Please return all lines in the listing holding the word "computer".

------------------------------

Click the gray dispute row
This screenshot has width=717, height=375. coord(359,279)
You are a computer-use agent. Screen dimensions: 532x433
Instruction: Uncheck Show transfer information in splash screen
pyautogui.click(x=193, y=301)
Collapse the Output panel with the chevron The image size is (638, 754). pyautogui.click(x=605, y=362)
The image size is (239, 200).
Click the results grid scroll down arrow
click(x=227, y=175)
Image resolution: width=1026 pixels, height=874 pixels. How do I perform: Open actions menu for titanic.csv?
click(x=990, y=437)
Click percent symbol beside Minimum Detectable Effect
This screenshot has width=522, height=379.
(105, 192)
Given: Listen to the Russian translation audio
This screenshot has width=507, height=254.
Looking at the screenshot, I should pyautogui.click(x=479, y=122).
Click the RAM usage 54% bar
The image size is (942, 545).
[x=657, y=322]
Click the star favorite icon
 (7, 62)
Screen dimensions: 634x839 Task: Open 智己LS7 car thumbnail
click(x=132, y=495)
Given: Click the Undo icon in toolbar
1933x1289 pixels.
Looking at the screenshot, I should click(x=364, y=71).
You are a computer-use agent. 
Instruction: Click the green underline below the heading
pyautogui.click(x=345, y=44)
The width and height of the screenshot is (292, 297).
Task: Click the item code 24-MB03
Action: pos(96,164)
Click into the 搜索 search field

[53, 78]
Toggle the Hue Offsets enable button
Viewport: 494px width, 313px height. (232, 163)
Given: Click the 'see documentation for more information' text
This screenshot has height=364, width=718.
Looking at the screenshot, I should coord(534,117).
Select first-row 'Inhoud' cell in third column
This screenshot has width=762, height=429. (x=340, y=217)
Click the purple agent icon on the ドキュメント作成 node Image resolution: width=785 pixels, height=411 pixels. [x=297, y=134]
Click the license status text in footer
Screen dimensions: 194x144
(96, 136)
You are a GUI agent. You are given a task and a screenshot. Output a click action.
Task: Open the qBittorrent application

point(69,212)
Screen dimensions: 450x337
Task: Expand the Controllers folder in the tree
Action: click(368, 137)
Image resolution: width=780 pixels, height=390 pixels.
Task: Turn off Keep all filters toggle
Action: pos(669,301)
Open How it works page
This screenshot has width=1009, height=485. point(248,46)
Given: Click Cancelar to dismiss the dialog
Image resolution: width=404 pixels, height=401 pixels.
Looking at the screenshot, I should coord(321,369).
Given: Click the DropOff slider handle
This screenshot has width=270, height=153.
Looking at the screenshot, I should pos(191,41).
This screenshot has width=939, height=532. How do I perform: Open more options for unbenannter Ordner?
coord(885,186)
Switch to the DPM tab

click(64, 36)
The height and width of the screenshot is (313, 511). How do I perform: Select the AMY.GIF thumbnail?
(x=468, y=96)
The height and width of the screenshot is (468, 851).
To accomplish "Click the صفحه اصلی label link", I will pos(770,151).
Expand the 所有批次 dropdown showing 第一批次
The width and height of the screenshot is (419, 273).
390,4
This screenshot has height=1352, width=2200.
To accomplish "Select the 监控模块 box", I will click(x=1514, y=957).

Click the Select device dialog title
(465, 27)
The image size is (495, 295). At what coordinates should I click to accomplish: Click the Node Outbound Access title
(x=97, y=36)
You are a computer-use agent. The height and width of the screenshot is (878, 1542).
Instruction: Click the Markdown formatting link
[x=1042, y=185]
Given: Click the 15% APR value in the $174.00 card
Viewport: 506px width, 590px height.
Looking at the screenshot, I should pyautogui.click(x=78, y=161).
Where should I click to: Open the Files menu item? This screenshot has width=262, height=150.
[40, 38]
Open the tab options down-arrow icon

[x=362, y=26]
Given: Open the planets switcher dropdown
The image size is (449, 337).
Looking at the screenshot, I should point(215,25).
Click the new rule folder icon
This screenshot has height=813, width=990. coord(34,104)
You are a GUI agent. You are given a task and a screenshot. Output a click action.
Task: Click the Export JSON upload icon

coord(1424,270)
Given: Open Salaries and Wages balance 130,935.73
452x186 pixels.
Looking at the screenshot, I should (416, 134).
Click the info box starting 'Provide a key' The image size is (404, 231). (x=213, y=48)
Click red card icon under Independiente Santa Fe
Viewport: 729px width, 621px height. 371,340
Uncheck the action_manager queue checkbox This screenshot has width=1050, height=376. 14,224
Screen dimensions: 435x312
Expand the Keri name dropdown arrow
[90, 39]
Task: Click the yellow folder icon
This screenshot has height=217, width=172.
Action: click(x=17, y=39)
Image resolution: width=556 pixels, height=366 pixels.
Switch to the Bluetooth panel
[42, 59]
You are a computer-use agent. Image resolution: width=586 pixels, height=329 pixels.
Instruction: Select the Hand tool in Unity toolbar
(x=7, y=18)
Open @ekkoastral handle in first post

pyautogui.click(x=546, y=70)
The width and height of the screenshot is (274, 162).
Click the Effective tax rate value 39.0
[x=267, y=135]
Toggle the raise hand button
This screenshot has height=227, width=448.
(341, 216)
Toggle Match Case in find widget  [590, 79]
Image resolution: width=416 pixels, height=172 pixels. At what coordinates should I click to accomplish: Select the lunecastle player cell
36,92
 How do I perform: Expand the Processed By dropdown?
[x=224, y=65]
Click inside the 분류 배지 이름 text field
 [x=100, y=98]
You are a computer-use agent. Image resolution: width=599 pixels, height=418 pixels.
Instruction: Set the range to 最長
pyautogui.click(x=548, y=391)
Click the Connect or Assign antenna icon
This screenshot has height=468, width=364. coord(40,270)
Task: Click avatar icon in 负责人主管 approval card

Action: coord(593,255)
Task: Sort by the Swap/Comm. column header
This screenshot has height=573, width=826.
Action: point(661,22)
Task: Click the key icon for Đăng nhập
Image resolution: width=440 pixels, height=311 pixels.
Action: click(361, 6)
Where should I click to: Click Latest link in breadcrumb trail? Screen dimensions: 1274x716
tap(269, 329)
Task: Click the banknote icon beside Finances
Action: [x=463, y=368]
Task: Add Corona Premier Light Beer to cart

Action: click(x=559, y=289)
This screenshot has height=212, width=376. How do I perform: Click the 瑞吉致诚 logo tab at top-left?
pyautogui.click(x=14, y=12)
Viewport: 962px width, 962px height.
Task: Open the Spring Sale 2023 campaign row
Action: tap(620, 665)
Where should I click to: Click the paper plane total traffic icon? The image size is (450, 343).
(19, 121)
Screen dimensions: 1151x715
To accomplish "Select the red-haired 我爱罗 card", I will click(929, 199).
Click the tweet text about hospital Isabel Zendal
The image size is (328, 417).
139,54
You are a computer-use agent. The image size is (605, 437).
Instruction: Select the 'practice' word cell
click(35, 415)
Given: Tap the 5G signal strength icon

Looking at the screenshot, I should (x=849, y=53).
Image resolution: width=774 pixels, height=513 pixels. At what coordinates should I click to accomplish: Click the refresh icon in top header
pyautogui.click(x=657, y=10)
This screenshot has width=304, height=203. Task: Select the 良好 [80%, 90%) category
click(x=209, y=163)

------------------------------

Task output =
You are a computer-use agent. Screen dimensions: 532x433
You are a computer-use agent. 
You are a computer-use agent. The height and width of the screenshot is (878, 1542).
You are a computer-use agent. Image resolution: width=586 pixels, height=329 pixels.
You are a computer-use agent. Image resolution: width=599 pixels, height=418 pixels.
You are a computer-use agent. The image size is (605, 437).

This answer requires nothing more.